Assignment —
What you return should match every record exactly, with the images removed.

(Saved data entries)
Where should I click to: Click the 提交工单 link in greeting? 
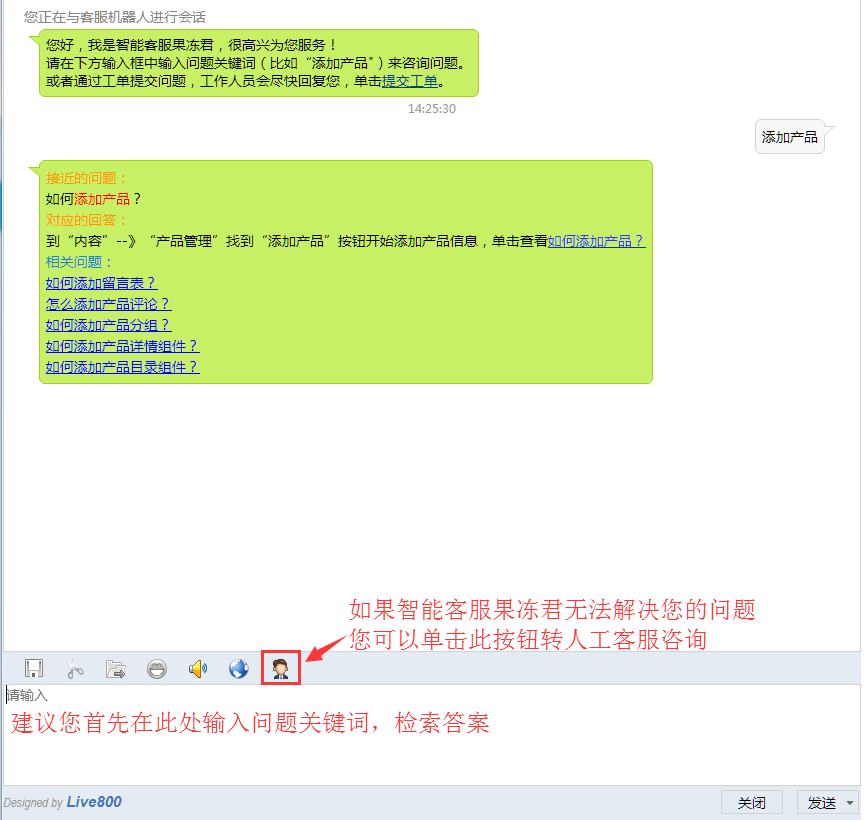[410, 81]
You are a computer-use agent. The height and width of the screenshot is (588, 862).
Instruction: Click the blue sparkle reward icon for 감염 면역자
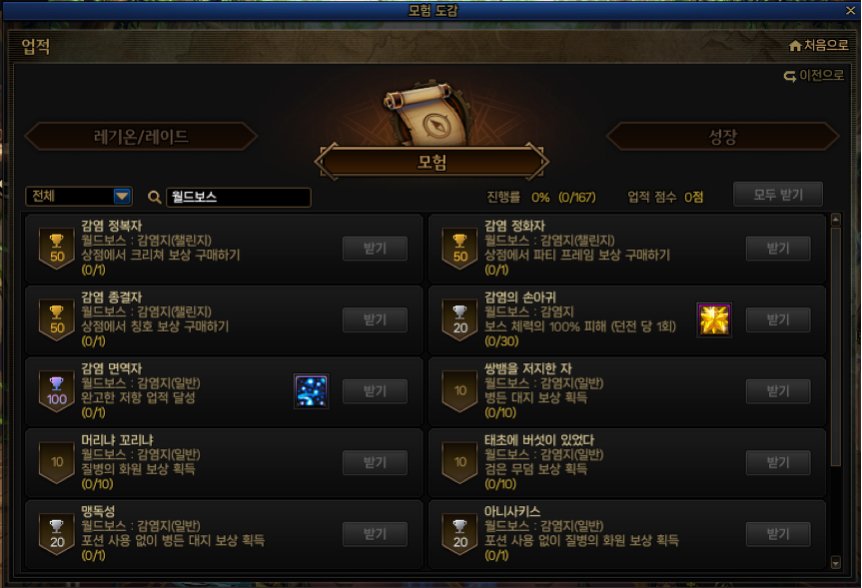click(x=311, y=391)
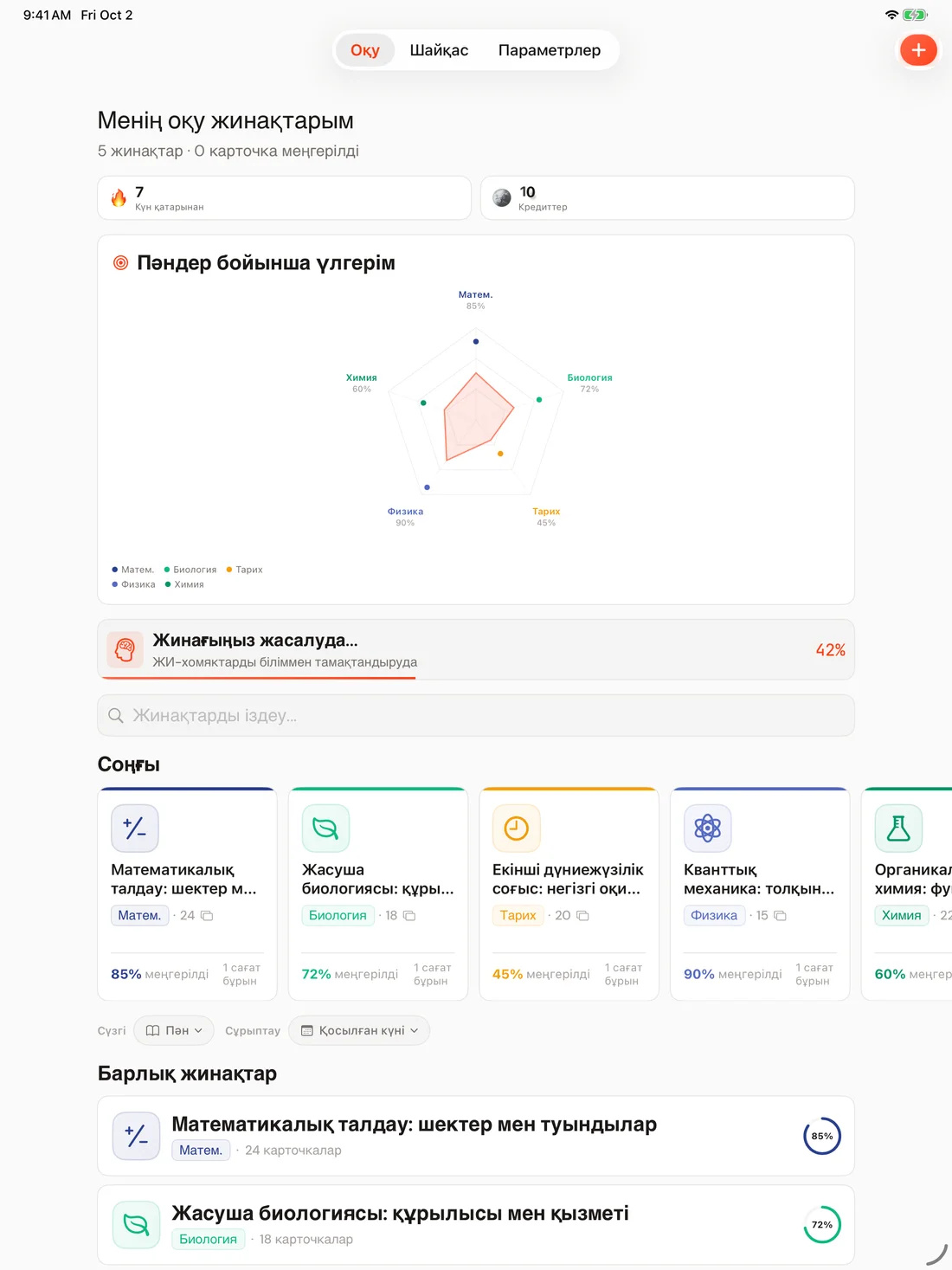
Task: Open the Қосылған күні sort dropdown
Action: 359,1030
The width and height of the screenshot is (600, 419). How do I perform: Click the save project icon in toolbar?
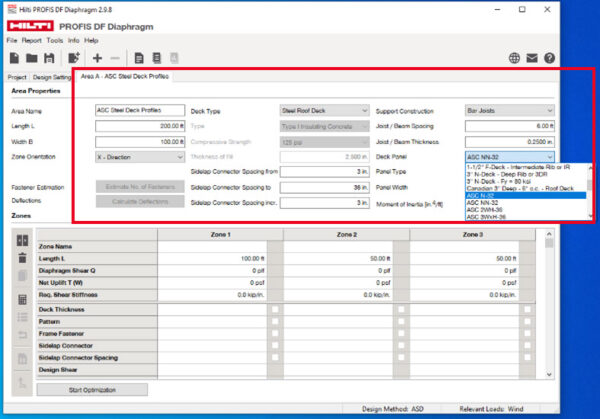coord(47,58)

The answer —
Where should I click to: Click the 提交工单 link in greeting? 
[410, 81]
You are a computer-use agent. The height and width of the screenshot is (588, 862).
Instruction: Click the blue sparkle reward icon for 감염 면역자
click(x=311, y=391)
Task: Open the Қосылған күні sort dropdown
Action: 359,1030
The width and height of the screenshot is (600, 419). How do I perform: Click the save project icon in toolbar?
coord(47,58)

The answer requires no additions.